* Aufgaben
**A)** Wie viel Tabak erhält China laut dem Artikel als „Gegenleistung“ für seine Investitionen?
**B)** Stimmen die folgenden Aussagen mit dem Artikel überein? Beantworte jede mit Ja oder Nein und zitiere die entscheidenden Worte. (i) Die Bewässerungslandwirtschaft im Süden Simbabwes umfasst etwa 100.000 Hektar. (ii) Die Indigenisierungsvorschriften werden in der Praxis konsequent angewandt. (iii) Der Dachverband ZFTU gilt als regimekritisch.
**C)** Gib den Abschnitt des Artikels wortgetreu wieder, der bei den Worten mit „Die Staatsfirma China“ beginnt und mit „massiver Abholzung führte.“ endet.

* Artikel
***
Die Staatsfirma China International Water and Electric fördert im Süden Simbabwes Bewässerungslandwirtschaft auf etwa 100.000 Hektar für Reis und andere Grundnahrungsmittel, die nach China exportiert werden. Als „Gegenleistung" für Investitionen in Höhe von 25 Mio. US-Dollar erhält Presseberichten zufolge China 30 Mio. Kilogramm Tabak. Landesweit wurden 2014 über 200 Mio. Kilogramm produziert. Tian Ze Tobacco ist größter Anteilseigner beim Vertragsanbau von Tabak, dessen Trocknung bereits zu massiver Abholzung führte.


Auch in der Telekommunikation und in der touristischen Infrastruktur an den Viktoriafällen profitieren chinesische Firmen seit Jahren: Wenn die chinesische Regierung Kredite etwa der EXIM-Bank vergibt, erhalten sie die Zuschläge. Chinesische Unternehmen kaufen sich auch in potenziell lukrative lokale Betriebe ein. Die eigentlich strengen Indigenisierungsvorschriften, wonach Simbabwer die größten Anteilseigner sein müssen, werden faktisch kaum angewandt. Und falls simbabwische Arbeitskräfte bei Bauprojekten beschäftigt werden, werden sie oft massiv ausgebeutet, was der regimenahe Dachverband der simbabwischen Gewerkschaften ZFTU wiederholt beklagte. Viele Verträge sind intransparent und die durch repressive Gesetze geschwächte Zivilgesellschaft kann dem nicht gegensteuern.
***
* Datenteil
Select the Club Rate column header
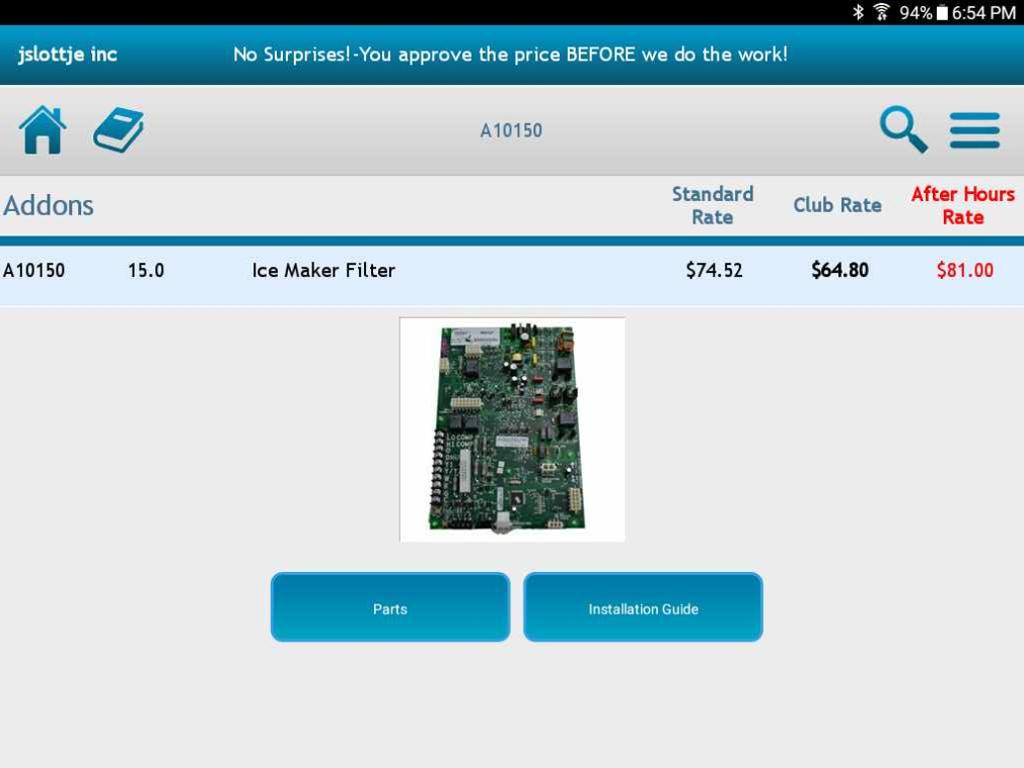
***
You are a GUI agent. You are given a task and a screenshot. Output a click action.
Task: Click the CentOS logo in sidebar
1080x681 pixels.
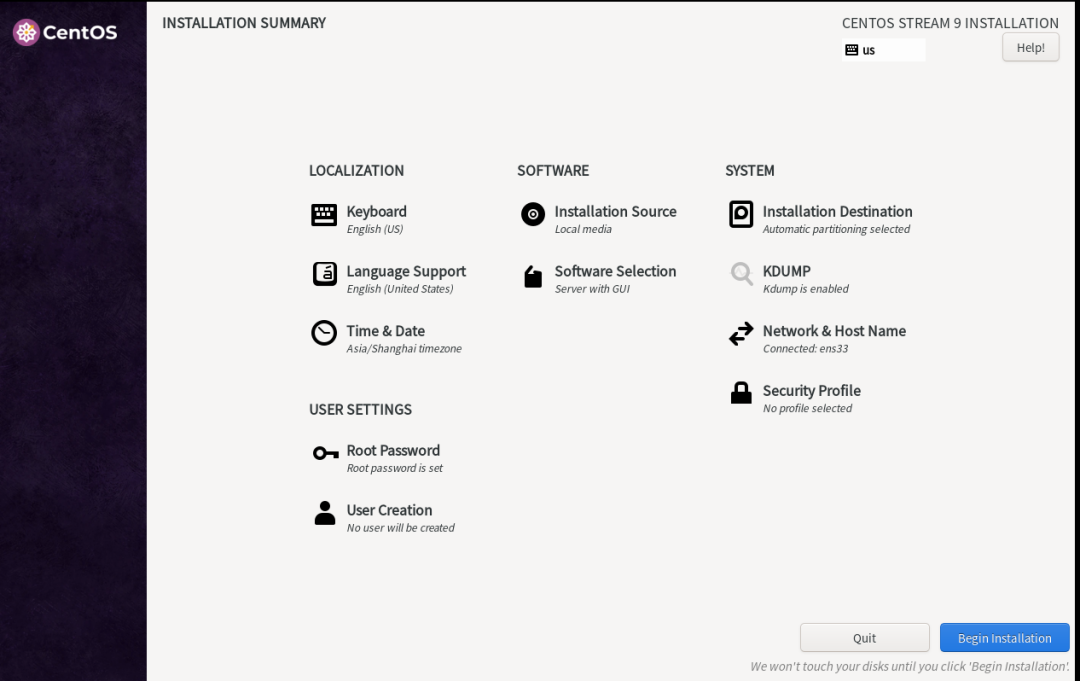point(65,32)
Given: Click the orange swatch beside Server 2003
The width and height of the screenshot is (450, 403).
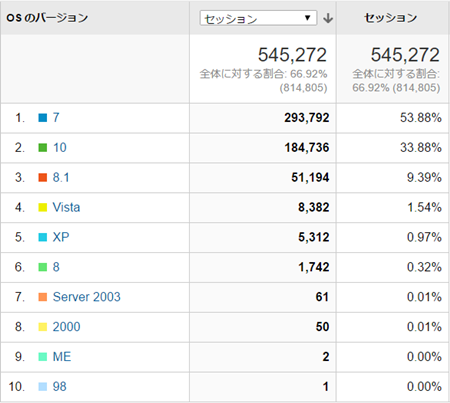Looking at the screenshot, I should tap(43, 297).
***
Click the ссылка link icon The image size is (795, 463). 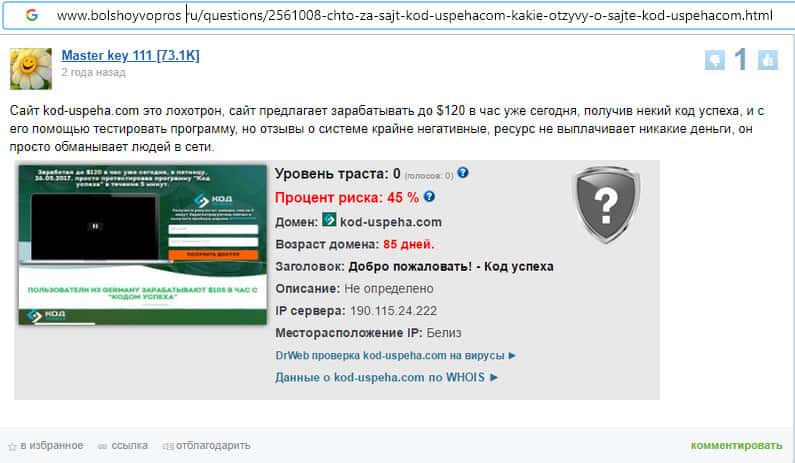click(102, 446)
***
* Lösungen
**A)** Presseberichten zufolge 30 Mio. Kilogramm Tabak.

**B)**
(i) Ja: „auf etwa 100.000 Hektar“
(ii) Nein: „werden faktisch kaum angewandt“
(iii) Nein: „der regimenahe Dachverband der simbabwischen Gewerkschaften ZFTU“

**C)**
Die Staatsfirma China International Water and Electric fördert im Süden Simbabwes Bewässerungslandwirtschaft auf etwa 100.000 Hektar für Reis und andere Grundnahrungsmittel, die nach China exportiert werden. Als „Gegenleistung" für Investitionen in Höhe von 25 Mio. US-Dollar erhält Presseberichten zufolge China 30 Mio. Kilogramm Tabak. Landesweit wurden 2014 über 200 Mio. Kilogramm produziert. Tian Ze Tobacco ist größter Anteilseigner beim Vertragsanbau von Tabak, dessen Trocknung bereits zu massiver Abholzung führte.